--- Start LISTING ---
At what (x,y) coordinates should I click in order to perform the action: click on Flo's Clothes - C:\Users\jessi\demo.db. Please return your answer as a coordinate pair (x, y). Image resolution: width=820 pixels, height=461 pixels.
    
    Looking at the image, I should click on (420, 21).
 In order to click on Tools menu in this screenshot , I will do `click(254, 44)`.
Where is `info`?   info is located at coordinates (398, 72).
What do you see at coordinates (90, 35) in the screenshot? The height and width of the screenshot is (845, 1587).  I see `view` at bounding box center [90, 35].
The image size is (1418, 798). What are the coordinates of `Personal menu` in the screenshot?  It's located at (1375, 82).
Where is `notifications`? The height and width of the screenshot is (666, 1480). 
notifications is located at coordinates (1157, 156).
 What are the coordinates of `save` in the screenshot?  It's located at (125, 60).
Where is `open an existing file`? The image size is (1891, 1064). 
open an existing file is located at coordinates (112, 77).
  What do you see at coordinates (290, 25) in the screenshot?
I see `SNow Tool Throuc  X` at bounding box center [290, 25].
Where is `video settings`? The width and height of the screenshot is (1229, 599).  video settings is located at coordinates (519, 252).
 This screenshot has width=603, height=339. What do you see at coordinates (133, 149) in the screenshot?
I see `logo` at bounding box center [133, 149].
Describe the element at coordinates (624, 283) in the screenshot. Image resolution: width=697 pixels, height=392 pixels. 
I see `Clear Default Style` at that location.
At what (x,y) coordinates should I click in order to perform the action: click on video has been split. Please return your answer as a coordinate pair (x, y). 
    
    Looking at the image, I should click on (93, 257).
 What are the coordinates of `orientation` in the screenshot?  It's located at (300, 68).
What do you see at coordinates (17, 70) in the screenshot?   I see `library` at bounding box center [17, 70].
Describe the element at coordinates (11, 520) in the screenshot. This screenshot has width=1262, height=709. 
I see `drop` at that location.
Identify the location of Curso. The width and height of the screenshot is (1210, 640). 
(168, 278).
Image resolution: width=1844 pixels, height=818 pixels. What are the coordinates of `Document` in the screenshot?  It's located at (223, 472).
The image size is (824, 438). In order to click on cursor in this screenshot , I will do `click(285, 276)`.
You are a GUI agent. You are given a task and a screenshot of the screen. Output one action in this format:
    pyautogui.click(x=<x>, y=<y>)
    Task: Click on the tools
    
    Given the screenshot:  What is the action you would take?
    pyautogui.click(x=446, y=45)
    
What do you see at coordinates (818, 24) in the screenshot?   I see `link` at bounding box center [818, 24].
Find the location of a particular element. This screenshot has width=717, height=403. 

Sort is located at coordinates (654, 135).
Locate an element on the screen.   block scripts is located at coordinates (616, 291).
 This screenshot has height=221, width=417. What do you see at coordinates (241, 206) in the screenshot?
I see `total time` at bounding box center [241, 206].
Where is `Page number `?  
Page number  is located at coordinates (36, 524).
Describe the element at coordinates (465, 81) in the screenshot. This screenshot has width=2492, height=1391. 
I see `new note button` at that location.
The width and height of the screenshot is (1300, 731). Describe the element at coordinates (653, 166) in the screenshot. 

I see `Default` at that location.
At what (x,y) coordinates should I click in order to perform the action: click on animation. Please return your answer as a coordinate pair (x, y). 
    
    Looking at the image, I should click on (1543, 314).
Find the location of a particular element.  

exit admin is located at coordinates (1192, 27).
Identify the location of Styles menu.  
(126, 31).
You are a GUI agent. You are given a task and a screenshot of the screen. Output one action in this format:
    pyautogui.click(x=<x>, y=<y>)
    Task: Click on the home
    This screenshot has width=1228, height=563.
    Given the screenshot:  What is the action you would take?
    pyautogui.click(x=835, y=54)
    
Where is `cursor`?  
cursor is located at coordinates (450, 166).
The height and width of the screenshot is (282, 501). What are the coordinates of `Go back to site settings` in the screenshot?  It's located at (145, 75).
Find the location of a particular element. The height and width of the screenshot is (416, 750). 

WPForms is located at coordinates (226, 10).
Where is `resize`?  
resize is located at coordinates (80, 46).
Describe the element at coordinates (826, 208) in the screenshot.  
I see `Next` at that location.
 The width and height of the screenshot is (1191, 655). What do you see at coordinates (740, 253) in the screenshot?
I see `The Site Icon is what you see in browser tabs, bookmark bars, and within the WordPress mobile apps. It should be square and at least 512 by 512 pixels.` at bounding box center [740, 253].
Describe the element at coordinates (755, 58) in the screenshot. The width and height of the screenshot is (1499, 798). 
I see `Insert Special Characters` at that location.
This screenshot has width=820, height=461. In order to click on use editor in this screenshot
--- End LISTING ---
**THE TASK**
Repeat verbatim the lines from the records above, beginning at the line that contains "Find the location of a particular element. This" and stopping after the line that contains "Sort is located at coordinates (654, 135).".

**OUTPUT OF THE EXERCISE**
Find the location of a particular element. This screenshot has width=717, height=403. 

Sort is located at coordinates (654, 135).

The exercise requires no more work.